▸ **PROBLEM**: Take the rows in the stretch from the line containing "The height and width of the screenshot is (747, 1151)." through the last row and write them out again, swapping "screenshot" for "image" and changing nothing else. Leave the pictures out of your answer.

▸ **RECORDS TO PROCESS**:
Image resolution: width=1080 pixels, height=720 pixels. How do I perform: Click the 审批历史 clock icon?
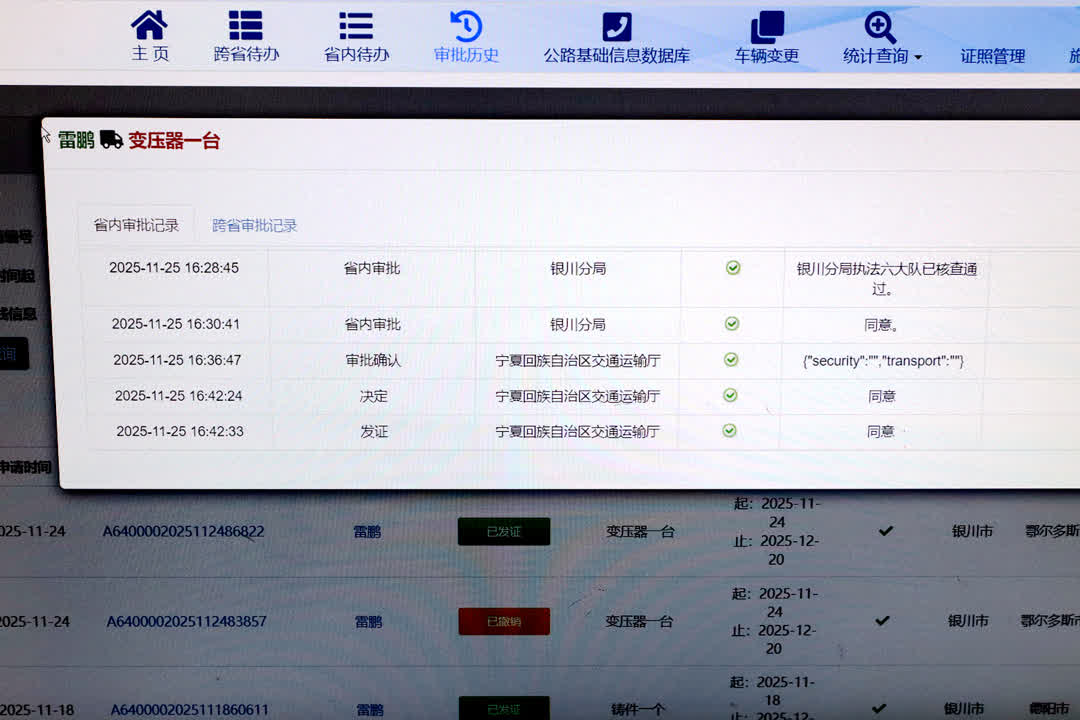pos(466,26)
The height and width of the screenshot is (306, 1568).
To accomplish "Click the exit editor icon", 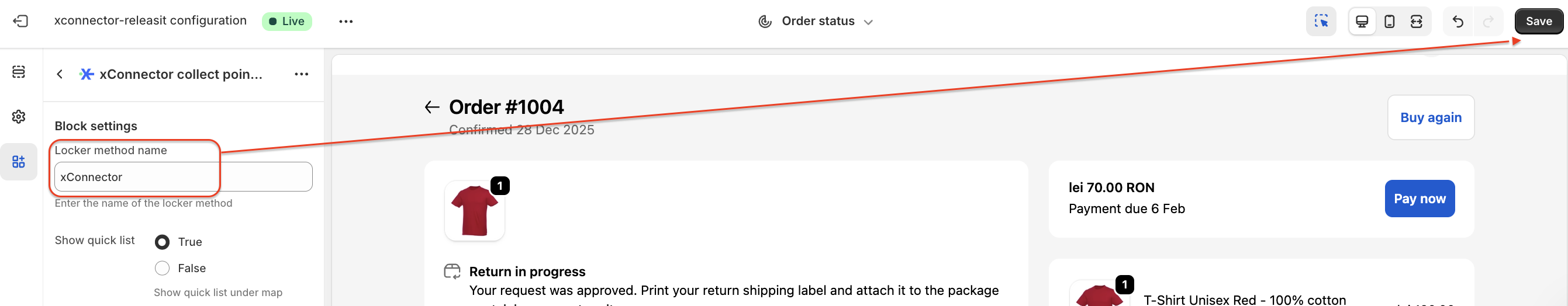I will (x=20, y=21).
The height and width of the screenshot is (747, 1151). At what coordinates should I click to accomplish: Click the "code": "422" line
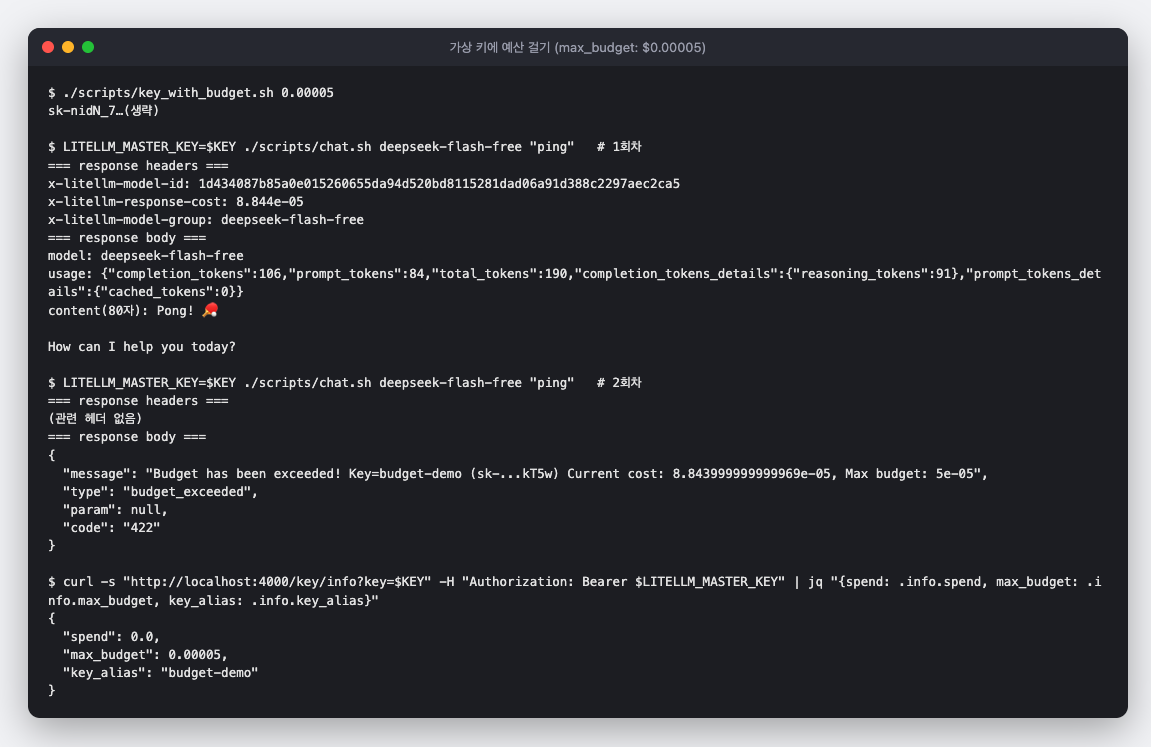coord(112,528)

▸ **RESULT OF THIS EXERCISE**:
The height and width of the image is (747, 1151). At what coordinates should I click to accomplish: Click the "code": "422" line
coord(112,528)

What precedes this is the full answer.